I didn't write the example unfortunately. Its a Unix-like terminology there. On a Linux system the base install is known as localhost.localdomain And I now see its an absolutely awful example - it bears no relationship to a Windows XAMPP installation.
This is a working vhosts example...
# duplicate the installed root/default
<VirtualHost *:80>
ServerAdmin
johnb@newnetenterprises.com DocumentRoot "/xampp/htdocs"
ServerName bravo.newnetenterprises.com
##ServerAlias bravo.newnetenterprises.com
ErrorLog "logs/bravo-error.log"
##CustomLog "logs/dummy-host.localhost-access.log" combined
</VirtualHost>
# start the vhosts entries:
<VirtualHost *:80>
ServerAdmin
johnb@newnetenterprises.com DocumentRoot "/xampp/sites/en.newnetenterprises"
ServerName en.newnetenterprises.com
##ServerAlias en.newnetenterprises.com
ErrorLog "logs/en_bravo-error.log"
##CustomLog "logs/dummy-host.localhost-access.log" combined
</VirtualHost>
<VirtualHost *:80>
ServerAdmin
johnb@newnetenterprises.com DocumentRoot "/xampp/sites/es.newnetenterprises"
ServerName es.newnetenterprises.com
##ServerAlias en.newnetenterprises.com
ErrorLog "logs/es_bravo-error.log"
##CustomLog "logs/dummy-host.localhost-access.log" combined
</VirtualHost>
....
I have 4 more in the setup.
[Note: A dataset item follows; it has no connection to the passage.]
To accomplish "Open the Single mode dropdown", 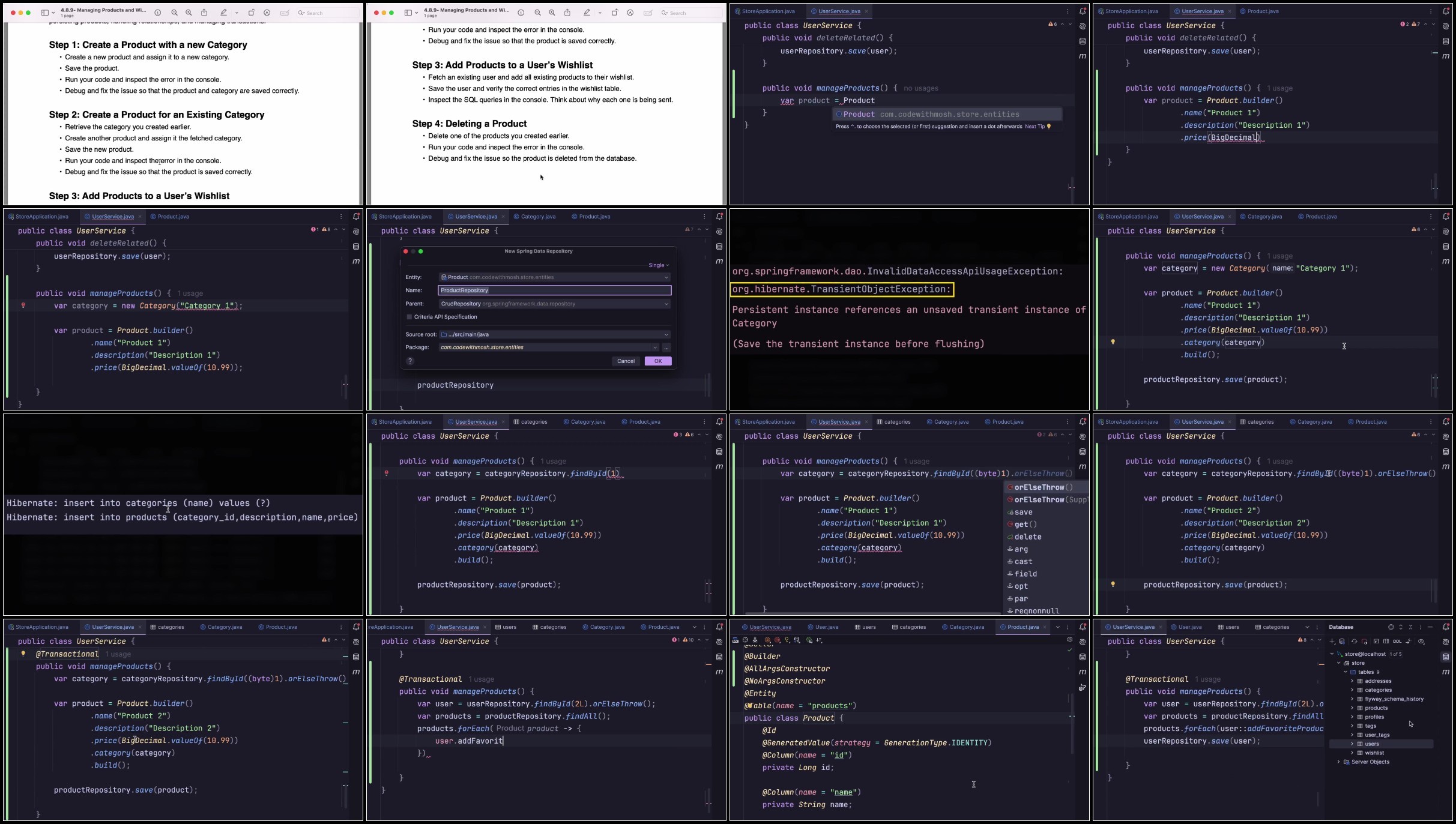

I just cut & pasted them after I had pattern (as you can tell from the ServerAlias) They are language variants of a series of WordPress CMS's
Note that ServerAlias and CustomLog are optional fields, you will FOR sure want separate error logs.
the DocumentRoots would be folders with pathnames in 'windows drive letter format' if they are outside the ServerRoot.
for instance:
DocumentRoot "/xampp/sites/en.newnetenterprises"
could be
DocumentRoot "e:/sites/en.newnetenterprises" instead
The reason I put my sites (the vhosts files) inside the ServerRoot was simple, I had plenty of disk space, AND by doing that I could run a single daily backup and get all my XAMMP sites and work in one pass. It really does not matter where you put them (don't put them in C:\users -- many many bad things can go wrong that way). However - BE SURE TO BACKUP!
If you want to use domain names for them - particularly if they mirror 'real-world' sites, you would add them to your hosts file. That way DNS will use them exactly as if they were in the real world - but never try to connect to your real servers. You would need to fix outbound calls etc. as well
I have my own DNS and servers, so I 'fix things there', but for those sites (if I only wanted to access them from the machine I was on) - the entries in the hosts file would be
127.0.0.1 bravo.newnetenterprises.com
127.0.0.1 en.newnetenterprises.com
127.0.0.1 es.newnetenterprises.com
...
You should also read that Apache page, as I think its quite clear really - after my last explanation here. I didn't realize what an awful example was given.